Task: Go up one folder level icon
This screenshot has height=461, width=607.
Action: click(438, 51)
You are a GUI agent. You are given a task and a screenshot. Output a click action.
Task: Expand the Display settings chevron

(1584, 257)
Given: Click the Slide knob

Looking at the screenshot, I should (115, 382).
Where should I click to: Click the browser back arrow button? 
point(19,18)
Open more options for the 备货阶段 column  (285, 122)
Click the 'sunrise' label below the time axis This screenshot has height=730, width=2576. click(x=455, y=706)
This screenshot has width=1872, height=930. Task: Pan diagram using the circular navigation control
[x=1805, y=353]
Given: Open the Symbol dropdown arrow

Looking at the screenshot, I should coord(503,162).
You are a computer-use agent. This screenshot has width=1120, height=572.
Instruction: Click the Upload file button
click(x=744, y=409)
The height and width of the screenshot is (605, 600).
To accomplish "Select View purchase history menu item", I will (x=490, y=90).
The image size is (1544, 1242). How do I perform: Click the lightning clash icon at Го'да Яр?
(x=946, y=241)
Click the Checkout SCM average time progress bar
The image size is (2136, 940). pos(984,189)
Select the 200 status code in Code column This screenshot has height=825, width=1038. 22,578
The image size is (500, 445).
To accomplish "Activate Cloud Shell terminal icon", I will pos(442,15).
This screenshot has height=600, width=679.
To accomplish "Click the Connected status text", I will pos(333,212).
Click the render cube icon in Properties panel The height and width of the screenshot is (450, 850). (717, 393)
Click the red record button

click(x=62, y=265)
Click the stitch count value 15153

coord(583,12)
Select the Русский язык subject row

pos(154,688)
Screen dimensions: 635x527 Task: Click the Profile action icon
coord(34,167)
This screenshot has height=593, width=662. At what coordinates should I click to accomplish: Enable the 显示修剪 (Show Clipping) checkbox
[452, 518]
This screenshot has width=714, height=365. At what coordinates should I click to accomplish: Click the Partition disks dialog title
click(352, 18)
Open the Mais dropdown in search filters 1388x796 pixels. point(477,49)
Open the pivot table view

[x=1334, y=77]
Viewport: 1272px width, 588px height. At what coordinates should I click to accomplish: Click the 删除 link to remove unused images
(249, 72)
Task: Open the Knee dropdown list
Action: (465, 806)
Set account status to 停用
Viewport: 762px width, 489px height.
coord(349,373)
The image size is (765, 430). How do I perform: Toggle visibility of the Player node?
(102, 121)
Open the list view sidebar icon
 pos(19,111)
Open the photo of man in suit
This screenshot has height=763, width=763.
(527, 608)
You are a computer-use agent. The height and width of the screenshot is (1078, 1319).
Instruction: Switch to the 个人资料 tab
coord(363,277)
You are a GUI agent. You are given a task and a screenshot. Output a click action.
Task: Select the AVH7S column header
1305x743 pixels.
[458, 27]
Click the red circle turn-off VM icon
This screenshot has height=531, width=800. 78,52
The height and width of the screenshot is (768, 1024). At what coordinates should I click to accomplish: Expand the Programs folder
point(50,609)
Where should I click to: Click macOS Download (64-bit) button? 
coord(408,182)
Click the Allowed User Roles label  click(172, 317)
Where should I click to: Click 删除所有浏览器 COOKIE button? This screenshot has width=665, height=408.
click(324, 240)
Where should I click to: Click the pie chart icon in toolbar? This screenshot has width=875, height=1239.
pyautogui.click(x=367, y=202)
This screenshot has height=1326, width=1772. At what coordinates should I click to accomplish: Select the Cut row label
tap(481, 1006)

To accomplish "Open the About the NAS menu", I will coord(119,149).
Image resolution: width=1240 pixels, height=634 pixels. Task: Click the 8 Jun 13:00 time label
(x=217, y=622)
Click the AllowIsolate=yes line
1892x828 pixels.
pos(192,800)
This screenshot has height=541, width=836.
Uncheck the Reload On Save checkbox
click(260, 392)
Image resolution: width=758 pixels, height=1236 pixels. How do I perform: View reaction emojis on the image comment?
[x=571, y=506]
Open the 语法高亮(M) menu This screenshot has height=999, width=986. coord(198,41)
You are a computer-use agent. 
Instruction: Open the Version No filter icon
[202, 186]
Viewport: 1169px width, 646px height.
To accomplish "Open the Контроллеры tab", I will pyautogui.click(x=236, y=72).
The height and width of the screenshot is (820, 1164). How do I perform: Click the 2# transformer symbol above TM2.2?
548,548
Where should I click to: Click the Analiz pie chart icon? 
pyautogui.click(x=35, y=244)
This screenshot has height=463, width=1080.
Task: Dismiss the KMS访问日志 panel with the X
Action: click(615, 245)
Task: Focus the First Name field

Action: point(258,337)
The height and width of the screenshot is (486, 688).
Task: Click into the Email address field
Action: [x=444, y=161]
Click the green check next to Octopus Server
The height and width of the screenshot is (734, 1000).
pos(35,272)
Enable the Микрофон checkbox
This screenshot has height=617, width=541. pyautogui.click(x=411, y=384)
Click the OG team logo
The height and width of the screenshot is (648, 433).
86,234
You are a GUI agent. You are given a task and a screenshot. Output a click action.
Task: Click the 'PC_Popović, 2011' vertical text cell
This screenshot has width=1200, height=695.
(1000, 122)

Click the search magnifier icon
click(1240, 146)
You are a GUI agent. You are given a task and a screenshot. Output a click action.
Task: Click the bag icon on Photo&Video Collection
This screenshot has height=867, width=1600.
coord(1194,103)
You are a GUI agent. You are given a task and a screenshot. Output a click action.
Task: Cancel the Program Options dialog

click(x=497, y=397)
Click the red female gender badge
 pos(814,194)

----------------

Restate every line of the data word for word.

Task: Go up one folder level icon
This screenshot has height=461, width=607.
Action: click(438, 51)
You are a GUI agent. You are given a task and a screenshot. Output a click action.
Task: Expand the Display settings chevron

(1584, 257)
Given: Click the Slide knob

Looking at the screenshot, I should (115, 382).
Where should I click to: Click the browser back arrow button? 
point(19,18)
Open more options for the 备货阶段 column  (285, 122)
Click the 'sunrise' label below the time axis This screenshot has height=730, width=2576. click(x=455, y=706)
This screenshot has width=1872, height=930. Task: Pan diagram using the circular navigation control
[x=1805, y=353]
Given: Open the Symbol dropdown arrow

Looking at the screenshot, I should coord(503,162).
You are a computer-use agent. This screenshot has width=1120, height=572.
Instruction: Click the Upload file button
click(x=744, y=409)
The height and width of the screenshot is (605, 600).
To accomplish "Select View purchase history menu item", I will (x=490, y=90).
The image size is (1544, 1242). How do I perform: Click the lightning clash icon at Го'да Яр?
(x=946, y=241)
Click the Checkout SCM average time progress bar
The image size is (2136, 940). pos(984,189)
Select the 200 status code in Code column This screenshot has height=825, width=1038. 22,578
The image size is (500, 445).
To accomplish "Activate Cloud Shell terminal icon", I will pos(442,15).
This screenshot has height=600, width=679.
To accomplish "Click the Connected status text", I will pos(333,212).
Click the render cube icon in Properties panel The height and width of the screenshot is (450, 850). (717, 393)
Click the red record button

click(x=62, y=265)
Click the stitch count value 15153

coord(583,12)
Select the Русский язык subject row

pos(154,688)
Screen dimensions: 635x527 Task: Click the Profile action icon
coord(34,167)
This screenshot has height=593, width=662. At what coordinates should I click to accomplish: Enable the 显示修剪 (Show Clipping) checkbox
[452, 518]
This screenshot has width=714, height=365. At what coordinates should I click to accomplish: Click the Partition disks dialog title
click(352, 18)
Open the Mais dropdown in search filters 1388x796 pixels. point(477,49)
Open the pivot table view

[x=1334, y=77]
Viewport: 1272px width, 588px height. At what coordinates should I click to accomplish: Click the 删除 link to remove unused images
(249, 72)
Task: Open the Knee dropdown list
Action: (465, 806)
Set account status to 停用
Viewport: 762px width, 489px height.
coord(349,373)
The image size is (765, 430). How do I perform: Toggle visibility of the Player node?
(102, 121)
Open the list view sidebar icon
 pos(19,111)
Open the photo of man in suit
This screenshot has height=763, width=763.
(527, 608)
You are a computer-use agent. The height and width of the screenshot is (1078, 1319).
Instruction: Switch to the 个人资料 tab
coord(363,277)
You are a GUI agent. You are given a task and a screenshot. Output a click action.
Task: Select the AVH7S column header
1305x743 pixels.
[458, 27]
Click the red circle turn-off VM icon
This screenshot has height=531, width=800. 78,52
The height and width of the screenshot is (768, 1024). At what coordinates should I click to accomplish: Expand the Programs folder
point(50,609)
Where should I click to: Click macOS Download (64-bit) button? 
coord(408,182)
Click the Allowed User Roles label  click(172, 317)
Where should I click to: Click 删除所有浏览器 COOKIE button? This screenshot has width=665, height=408.
click(324, 240)
Where should I click to: Click the pie chart icon in toolbar? This screenshot has width=875, height=1239.
pyautogui.click(x=367, y=202)
This screenshot has height=1326, width=1772. At what coordinates should I click to accomplish: Select the Cut row label
tap(481, 1006)

To accomplish "Open the About the NAS menu", I will coord(119,149).
Image resolution: width=1240 pixels, height=634 pixels. Task: Click the 8 Jun 13:00 time label
(x=217, y=622)
Click the AllowIsolate=yes line
1892x828 pixels.
pos(192,800)
This screenshot has height=541, width=836.
Uncheck the Reload On Save checkbox
click(260, 392)
Image resolution: width=758 pixels, height=1236 pixels. How do I perform: View reaction emojis on the image comment?
[x=571, y=506]
Open the 语法高亮(M) menu This screenshot has height=999, width=986. coord(198,41)
You are a computer-use agent. 
Instruction: Open the Version No filter icon
[202, 186]
Viewport: 1169px width, 646px height.
To accomplish "Open the Контроллеры tab", I will pyautogui.click(x=236, y=72).
The height and width of the screenshot is (820, 1164). How do I perform: Click the 2# transformer symbol above TM2.2?
548,548
Where should I click to: Click the Analiz pie chart icon? 
pyautogui.click(x=35, y=244)
This screenshot has height=463, width=1080.
Task: Dismiss the KMS访问日志 panel with the X
Action: click(615, 245)
Task: Focus the First Name field

Action: point(258,337)
The height and width of the screenshot is (486, 688).
Task: Click into the Email address field
Action: [x=444, y=161]
Click the green check next to Octopus Server
The height and width of the screenshot is (734, 1000).
pos(35,272)
Enable the Микрофон checkbox
This screenshot has height=617, width=541. pyautogui.click(x=411, y=384)
Click the OG team logo
The height and width of the screenshot is (648, 433).
86,234
You are a GUI agent. You are given a task and a screenshot. Output a click action.
Task: Click the 'PC_Popović, 2011' vertical text cell
This screenshot has width=1200, height=695.
(1000, 122)

Click the search magnifier icon
click(1240, 146)
You are a GUI agent. You are given a task and a screenshot. Output a click action.
Task: Click the bag icon on Photo&Video Collection
This screenshot has height=867, width=1600.
coord(1194,103)
You are a GUI agent. You are given a task and a screenshot. Output a click action.
Task: Cancel the Program Options dialog

click(x=497, y=397)
Click the red female gender badge
 pos(814,194)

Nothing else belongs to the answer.